November 19, 2010 — A nurse practitioner–led surgical spine consultation clinic may be effective and feasible, according to the results of a study reported in the November issue of the Journal of Advanced Nursing.

"Waiting times for specialty consultations in public healthcare systems worldwide are lengthy and impose undue stress on patients waiting for further information and management of their condition," lead author Angela Sarro, from Toronto Western Hospital in Ontario, Canada, said in a news release. "Back pain can be very unpleasant and debilitating and 85[%] of us will experience it at some point in our lives.... The aim of our study was to see whether a clinic led by a nurse practitioner could speed up the diagnosis and management of patients with certain spinal conditions pre-selected by the surgeons' offices."

Another goal of this prospective study was to determine patient satisfaction and clinical accuracy with nonsurgical nurse practitioner management of preselected spinal referrals.

At a nurse practitioner–led spine consultation ambulatory clinic within a Canadian neuroscience center, all preselected patients evaluated by the nurse practitioner in 2008 completed a postconsultation validated patient satisfaction questionnaire. The surgeon reviewed all 177 patients to confirm or modify diagnosis and management. Conditions included disc herniations, spinal stenosis, and degenerative disc disease.

Mean time from referral to clinic evaluation was 12 weeks (range, 9.8 - 21 weeks) for the nurse practitioner–led clinic compared with 10 to 52 weeks for patients seen in a conventional clinic. The clinical diagnosis of the nurse practitioner agreed with that of the surgeon 100% of the time, and the management plan agreed in 95% of patients.

"We believe that our study demonstrates that nurse practitioners can play an effective and efficient role in delivering timely healthcare to patients requiring specific disease management in a specialty setting," said coauthor Yoga Raja Rampersaud, MD. "Although skill levels will vary from one nurse practitioner to another, physicians can work with them to help them to develop expertise in their specialty area. Ongoing evaluation is also important to ensure that quality of care is maintained and that patients are satisfied with the consultation."
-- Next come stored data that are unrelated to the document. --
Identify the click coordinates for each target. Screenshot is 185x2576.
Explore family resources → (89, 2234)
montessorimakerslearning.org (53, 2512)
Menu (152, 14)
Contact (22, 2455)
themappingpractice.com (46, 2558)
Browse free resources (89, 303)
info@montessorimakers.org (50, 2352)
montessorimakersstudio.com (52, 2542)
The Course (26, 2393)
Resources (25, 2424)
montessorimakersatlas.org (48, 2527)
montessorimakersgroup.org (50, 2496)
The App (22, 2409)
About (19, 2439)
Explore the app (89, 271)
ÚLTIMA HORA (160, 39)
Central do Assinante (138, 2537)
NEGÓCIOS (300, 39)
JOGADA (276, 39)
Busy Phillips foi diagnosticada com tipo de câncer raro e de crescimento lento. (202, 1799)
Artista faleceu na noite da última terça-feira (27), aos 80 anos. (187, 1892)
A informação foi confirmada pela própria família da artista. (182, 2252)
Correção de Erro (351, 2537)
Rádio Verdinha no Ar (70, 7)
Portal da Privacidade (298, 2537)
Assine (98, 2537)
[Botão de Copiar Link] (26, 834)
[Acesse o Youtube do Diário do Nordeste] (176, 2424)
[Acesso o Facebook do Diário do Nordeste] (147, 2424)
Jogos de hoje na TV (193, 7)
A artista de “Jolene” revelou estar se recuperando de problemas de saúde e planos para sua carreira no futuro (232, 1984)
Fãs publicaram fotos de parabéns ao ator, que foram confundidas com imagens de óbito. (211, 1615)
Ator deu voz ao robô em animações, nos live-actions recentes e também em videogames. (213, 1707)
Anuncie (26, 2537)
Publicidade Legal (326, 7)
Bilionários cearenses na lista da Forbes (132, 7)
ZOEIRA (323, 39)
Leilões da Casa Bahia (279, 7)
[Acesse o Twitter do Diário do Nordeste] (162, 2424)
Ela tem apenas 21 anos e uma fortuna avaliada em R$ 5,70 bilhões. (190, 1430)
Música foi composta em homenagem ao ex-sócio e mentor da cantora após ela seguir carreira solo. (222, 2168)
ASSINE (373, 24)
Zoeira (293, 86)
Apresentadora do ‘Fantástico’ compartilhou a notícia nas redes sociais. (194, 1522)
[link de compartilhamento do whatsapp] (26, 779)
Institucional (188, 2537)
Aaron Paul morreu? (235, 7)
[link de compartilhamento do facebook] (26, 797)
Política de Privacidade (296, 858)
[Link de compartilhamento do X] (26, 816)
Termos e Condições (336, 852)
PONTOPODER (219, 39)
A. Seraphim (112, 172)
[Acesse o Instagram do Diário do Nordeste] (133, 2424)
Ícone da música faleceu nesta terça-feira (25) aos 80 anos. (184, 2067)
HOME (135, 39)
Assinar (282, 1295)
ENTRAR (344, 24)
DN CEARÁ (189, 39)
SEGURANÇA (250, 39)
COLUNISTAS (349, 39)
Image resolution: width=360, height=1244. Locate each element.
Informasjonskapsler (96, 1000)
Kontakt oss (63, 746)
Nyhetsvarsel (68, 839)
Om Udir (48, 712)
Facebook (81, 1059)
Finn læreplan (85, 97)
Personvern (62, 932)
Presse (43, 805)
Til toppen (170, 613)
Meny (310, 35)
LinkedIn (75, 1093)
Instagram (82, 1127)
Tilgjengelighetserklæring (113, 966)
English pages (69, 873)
The questionnaire revealed that 97% of patients were satisfied with the consultation, that 94% were pleased with examination thoroughness, and that only 26% preferred to wait longer for direct consultation with the surgeon.

Limitations of this study include the increasing length of time patients were waiting for a consultation — towards the end of the study, waiting times for the nurse practitioner were approaching those of the spine surgeon. Furthermore, patients needing additional follow-up for their spinal condition were seen directly by the spinal surgeon, whereas it would have been informative to give them a follow-up appointment with the nurse practitioner, followed by repeat administration of the satisfaction questionnaire.
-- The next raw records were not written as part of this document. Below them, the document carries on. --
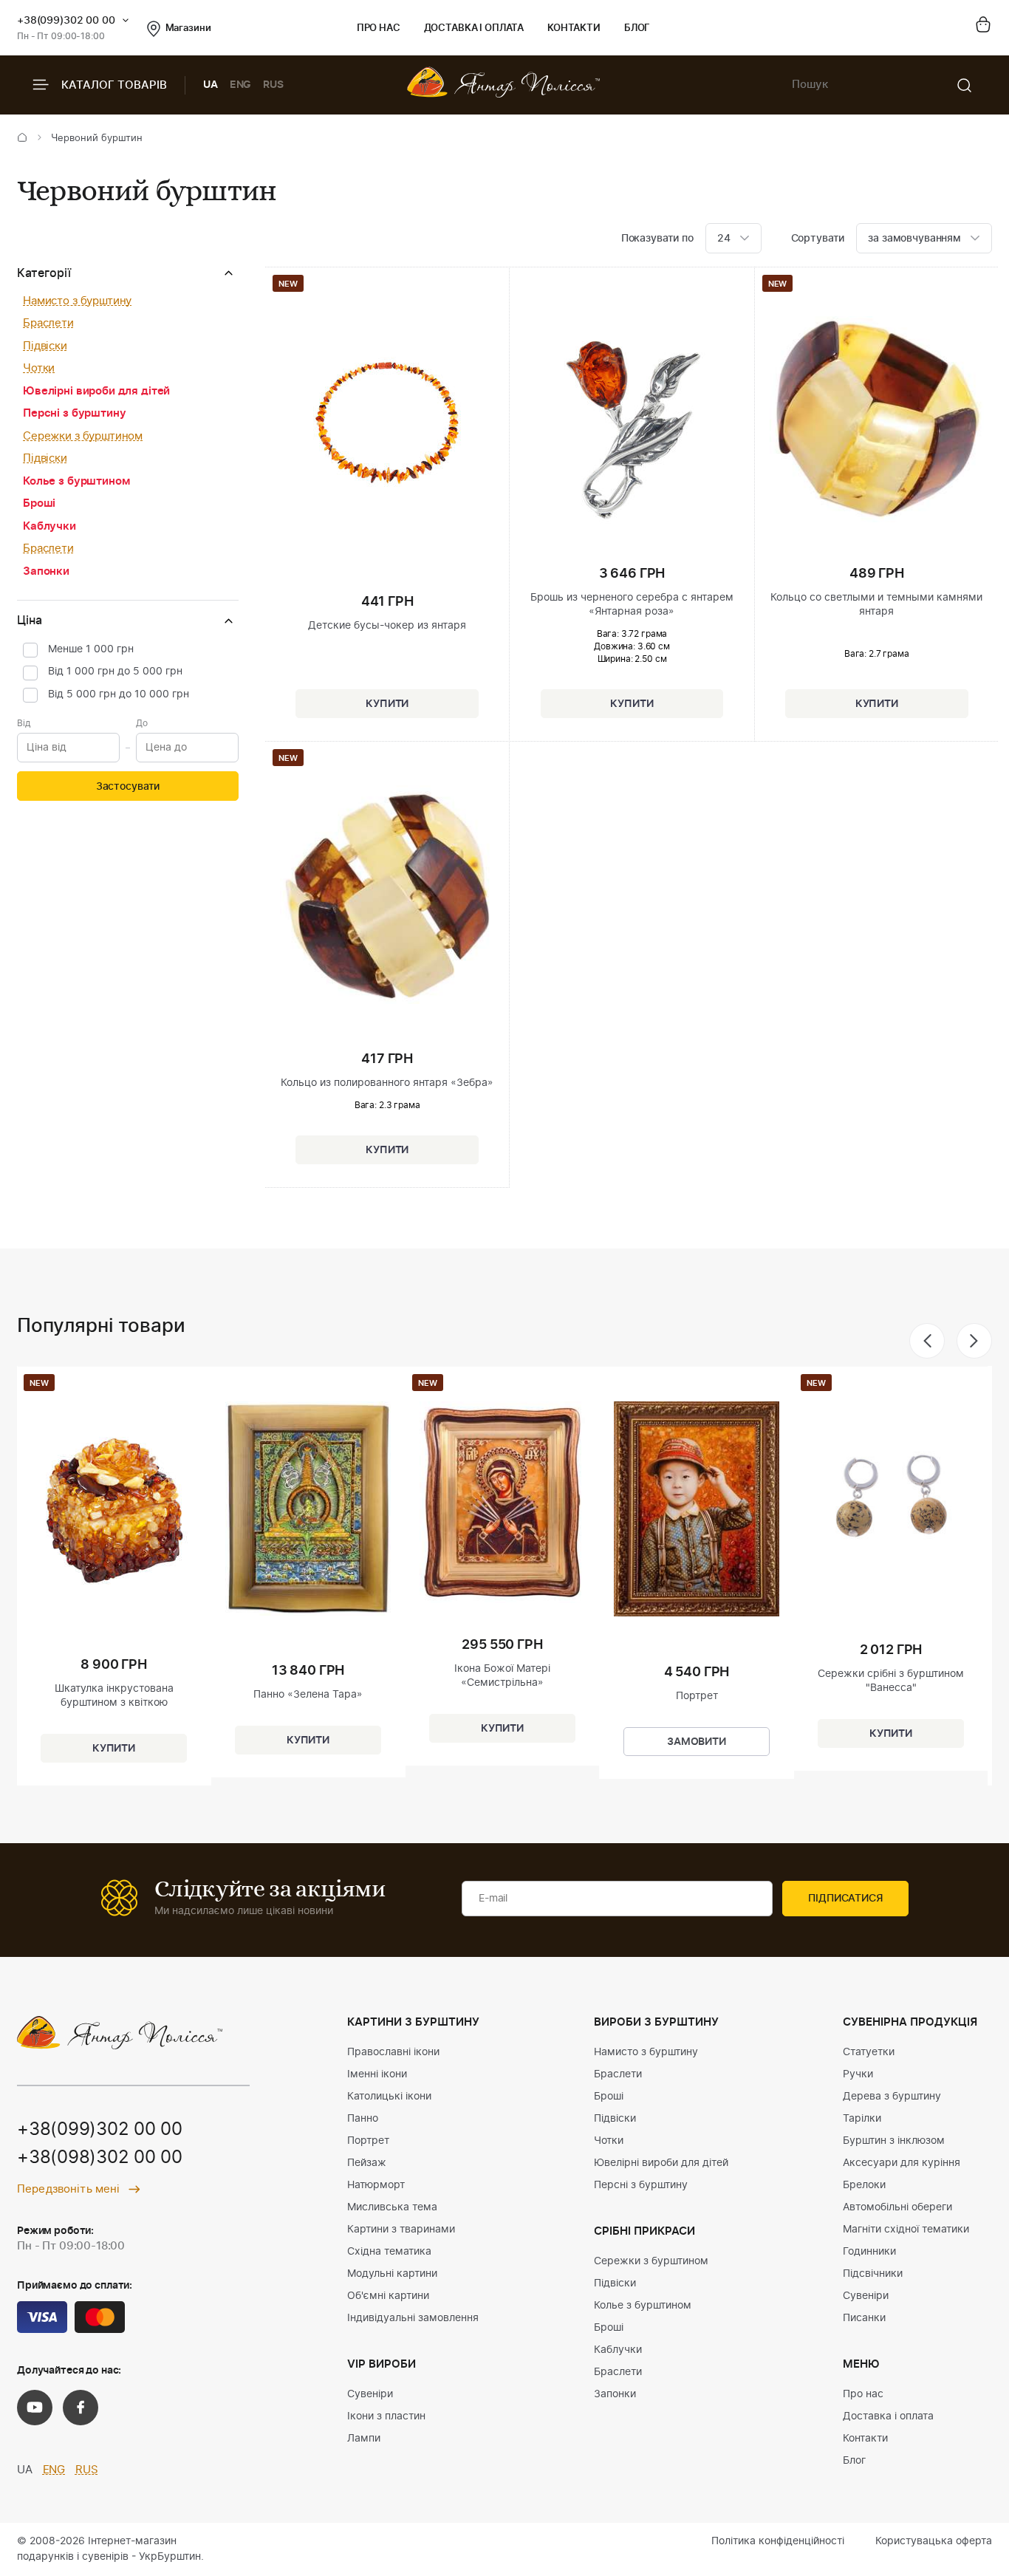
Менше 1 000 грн (91, 649)
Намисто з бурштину (77, 301)
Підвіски (45, 346)
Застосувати (128, 787)
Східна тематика (389, 2252)
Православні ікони (393, 2052)
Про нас (378, 28)
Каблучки (49, 526)
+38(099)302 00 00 (66, 21)
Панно (362, 2119)
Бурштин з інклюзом (894, 2141)
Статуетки (869, 2052)
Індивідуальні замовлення (413, 2318)
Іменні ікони (377, 2074)
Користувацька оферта (933, 2541)
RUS (273, 85)
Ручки (858, 2074)
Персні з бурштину (74, 413)
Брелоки (864, 2185)
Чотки (39, 368)
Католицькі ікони (389, 2096)
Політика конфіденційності (777, 2541)
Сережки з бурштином (83, 436)
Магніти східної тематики (906, 2229)
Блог (637, 28)
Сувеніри (370, 2394)
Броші (39, 503)
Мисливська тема (392, 2207)
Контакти (574, 28)
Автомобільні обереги (897, 2207)
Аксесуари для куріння (901, 2163)
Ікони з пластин (386, 2416)
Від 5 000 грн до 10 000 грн (118, 694)
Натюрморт (376, 2185)
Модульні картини (392, 2274)
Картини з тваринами (401, 2229)
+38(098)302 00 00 (99, 2158)
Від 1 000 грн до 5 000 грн (115, 671)
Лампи (363, 2438)
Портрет (368, 2141)
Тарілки (862, 2119)
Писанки (864, 2318)
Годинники (869, 2252)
"At the moment there are clinical, legal and funding barriers in the Canadian health system that prevent nurse practitioners from being fully independent when it comes to assessing and managing patients who require specialist care," Dr. Sarro concluded. "However, we feel that there may be scope for government-funded triage clinics led by nurse practitioners to reduce waiting times for spine consultations. This initiative would expand the role of the nurse practitioners and provide faster consultation and improved health outcomes for patients, families and communities."

The study authors have disclosed no relevant financial relationships.

J Advanced Nurs. 2010;66:2671-2676.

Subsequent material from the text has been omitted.